Entries taken from a collection:
========================================

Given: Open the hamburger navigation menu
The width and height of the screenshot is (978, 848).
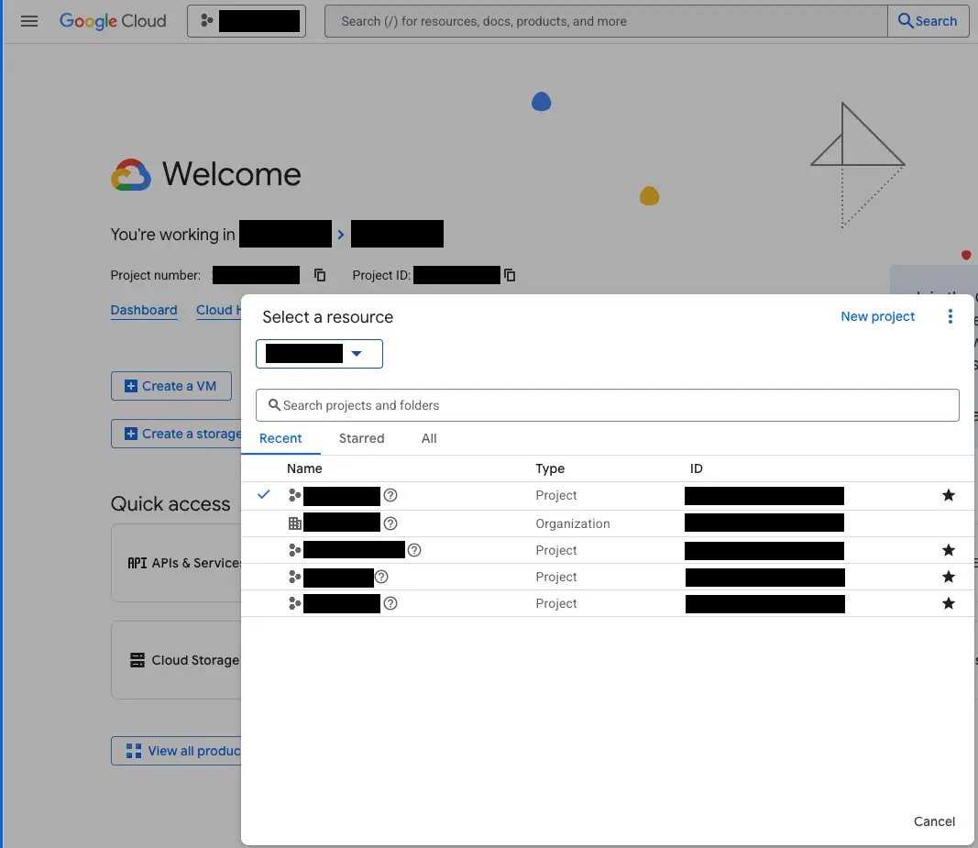Looking at the screenshot, I should (29, 21).
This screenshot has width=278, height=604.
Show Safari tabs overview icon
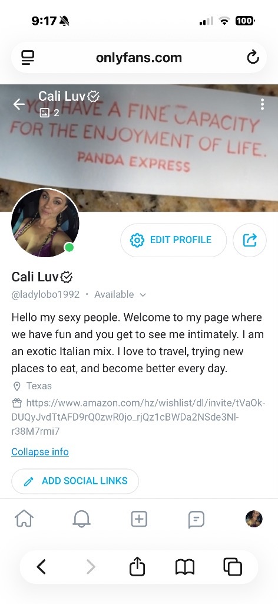[x=233, y=567]
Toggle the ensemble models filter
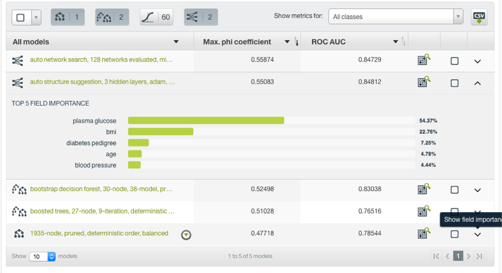The image size is (502, 273). click(x=111, y=17)
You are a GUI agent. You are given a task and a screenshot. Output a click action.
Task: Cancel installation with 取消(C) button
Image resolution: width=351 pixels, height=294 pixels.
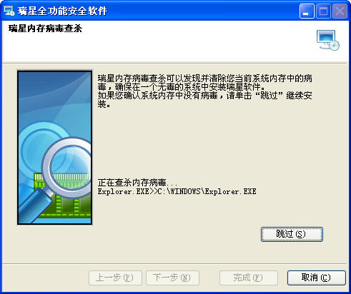coord(317,278)
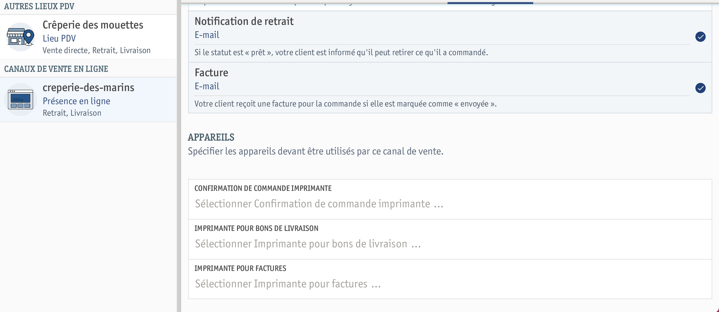Open the Imprimante pour factures selector

tap(450, 279)
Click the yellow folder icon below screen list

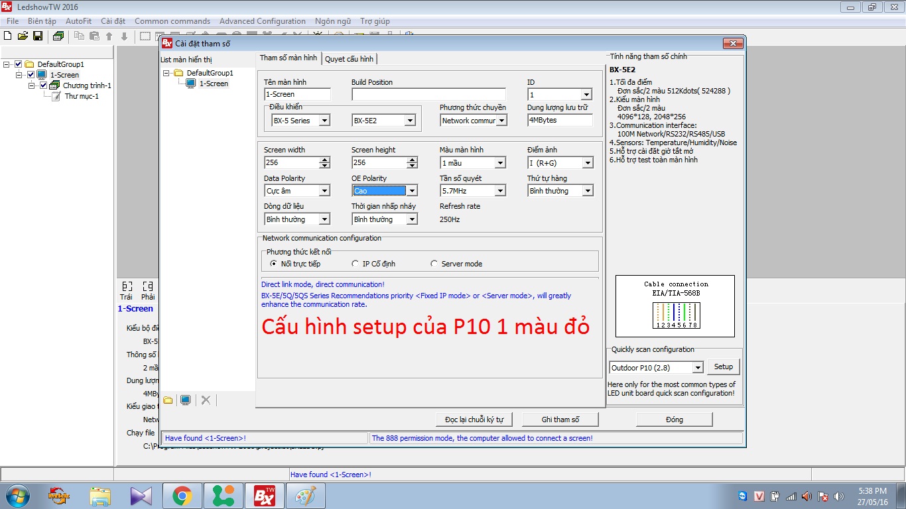tap(168, 400)
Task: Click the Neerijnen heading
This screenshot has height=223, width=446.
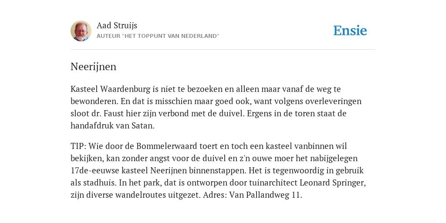Action: click(x=93, y=67)
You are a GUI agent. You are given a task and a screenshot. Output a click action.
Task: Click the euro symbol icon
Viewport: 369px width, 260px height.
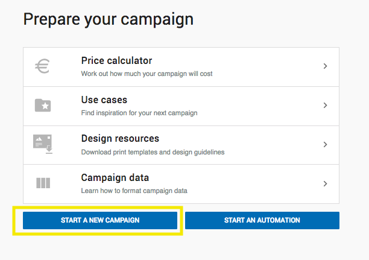click(x=42, y=66)
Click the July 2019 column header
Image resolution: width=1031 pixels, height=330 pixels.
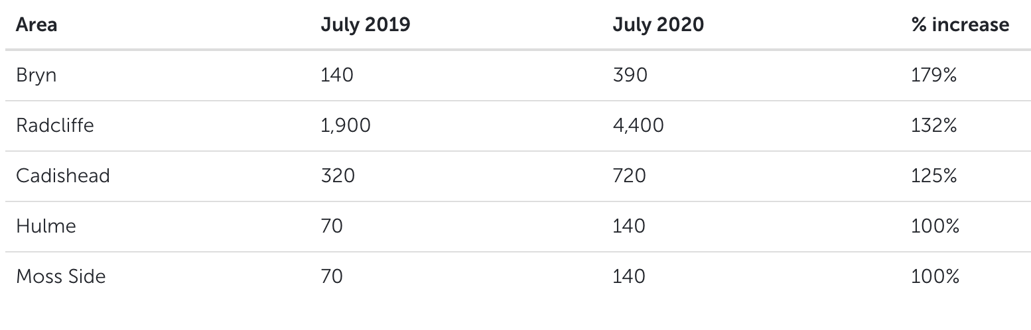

========================================

● **Exercise aim**: Copy the data word for word and omit every picture.

● **Answer to this exercise**:
Given: Open the hamburger navigation menu
The width and height of the screenshot is (978, 848).
Looking at the screenshot, I should (29, 21).
This screenshot has width=278, height=604.
Show Safari tabs overview icon
[x=233, y=567]
Toggle the ensemble models filter
The image size is (502, 273). click(x=111, y=17)
You are a GUI agent. You are given a task and a screenshot. Output a click action.
Task: Cancel installation with 取消(C) button
Image resolution: width=351 pixels, height=294 pixels.
coord(317,278)
Open the Imprimante pour factures selector

tap(450, 279)
Click the yellow folder icon below screen list

tap(168, 400)
Task: Click the Neerijnen heading
This screenshot has height=223, width=446.
Action: click(x=93, y=67)
You are a GUI agent. You are given a task and a screenshot. Output a click action.
Task: Click the euro symbol icon
Viewport: 369px width, 260px height.
click(x=42, y=66)
Click the July 2019 column header
Image resolution: width=1031 pixels, height=330 pixels.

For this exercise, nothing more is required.